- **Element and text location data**
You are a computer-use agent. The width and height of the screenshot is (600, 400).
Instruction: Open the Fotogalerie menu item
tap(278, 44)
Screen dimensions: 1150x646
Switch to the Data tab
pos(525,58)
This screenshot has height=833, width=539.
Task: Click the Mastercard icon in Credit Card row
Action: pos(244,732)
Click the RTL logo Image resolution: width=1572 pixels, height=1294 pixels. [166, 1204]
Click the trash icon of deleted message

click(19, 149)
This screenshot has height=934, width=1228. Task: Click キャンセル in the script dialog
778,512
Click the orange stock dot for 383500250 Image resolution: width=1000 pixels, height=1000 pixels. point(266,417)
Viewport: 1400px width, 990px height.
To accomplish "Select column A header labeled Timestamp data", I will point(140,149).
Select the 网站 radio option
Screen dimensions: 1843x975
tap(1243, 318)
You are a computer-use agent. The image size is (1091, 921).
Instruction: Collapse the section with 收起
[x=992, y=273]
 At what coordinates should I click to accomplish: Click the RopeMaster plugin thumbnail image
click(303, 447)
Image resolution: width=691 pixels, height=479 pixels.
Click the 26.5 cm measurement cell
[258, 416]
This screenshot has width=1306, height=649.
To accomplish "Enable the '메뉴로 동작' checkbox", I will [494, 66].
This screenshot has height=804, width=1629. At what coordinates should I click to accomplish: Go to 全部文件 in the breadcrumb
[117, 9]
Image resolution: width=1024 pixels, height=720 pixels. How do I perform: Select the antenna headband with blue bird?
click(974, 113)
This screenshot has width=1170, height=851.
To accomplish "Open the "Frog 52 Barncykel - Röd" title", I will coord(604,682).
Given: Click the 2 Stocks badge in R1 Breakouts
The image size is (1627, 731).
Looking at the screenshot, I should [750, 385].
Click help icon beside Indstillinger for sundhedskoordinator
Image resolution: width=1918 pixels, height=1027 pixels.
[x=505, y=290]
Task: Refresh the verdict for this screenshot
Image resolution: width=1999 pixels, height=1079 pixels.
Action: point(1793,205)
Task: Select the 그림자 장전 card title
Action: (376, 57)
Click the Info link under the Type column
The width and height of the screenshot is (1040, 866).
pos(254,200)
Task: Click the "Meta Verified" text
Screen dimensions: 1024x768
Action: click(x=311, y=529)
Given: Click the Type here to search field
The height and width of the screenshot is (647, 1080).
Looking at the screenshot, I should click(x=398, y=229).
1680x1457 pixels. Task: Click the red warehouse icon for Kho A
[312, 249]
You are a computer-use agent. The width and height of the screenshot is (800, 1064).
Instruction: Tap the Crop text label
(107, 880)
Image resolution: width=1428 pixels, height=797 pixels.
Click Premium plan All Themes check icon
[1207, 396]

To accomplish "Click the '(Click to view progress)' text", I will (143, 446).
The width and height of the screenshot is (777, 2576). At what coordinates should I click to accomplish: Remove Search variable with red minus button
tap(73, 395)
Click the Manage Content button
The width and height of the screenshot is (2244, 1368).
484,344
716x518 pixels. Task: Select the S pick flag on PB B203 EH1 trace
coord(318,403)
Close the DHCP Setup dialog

- **Task brief**
Arrange the lines of the listing above, starting at the line that contains "This screenshot has width=1170, height=851." and ending at the line that contains "[x=505, y=290]", as a Markdown table with the columns Row and Line. Number each line in Row and leave out any blank lines.

- **Task output**
| Row | Line |
|---|---|
| 1 | This screenshot has width=1170, height=851. |
| 2 | To accomplish "Open the "Frog 52 Barncykel - Röd" title", I will coord(604,682). |
| 3 | Given: Click the 2 Stocks badge in R1 Breakouts |
| 4 | The image size is (1627, 731). |
| 5 | Looking at the screenshot, I should [750, 385]. |
| 6 | Click help icon beside Indstillinger for sundhedskoordinator |
| 7 | Image resolution: width=1918 pixels, height=1027 pixels. |
| 8 | [x=505, y=290] |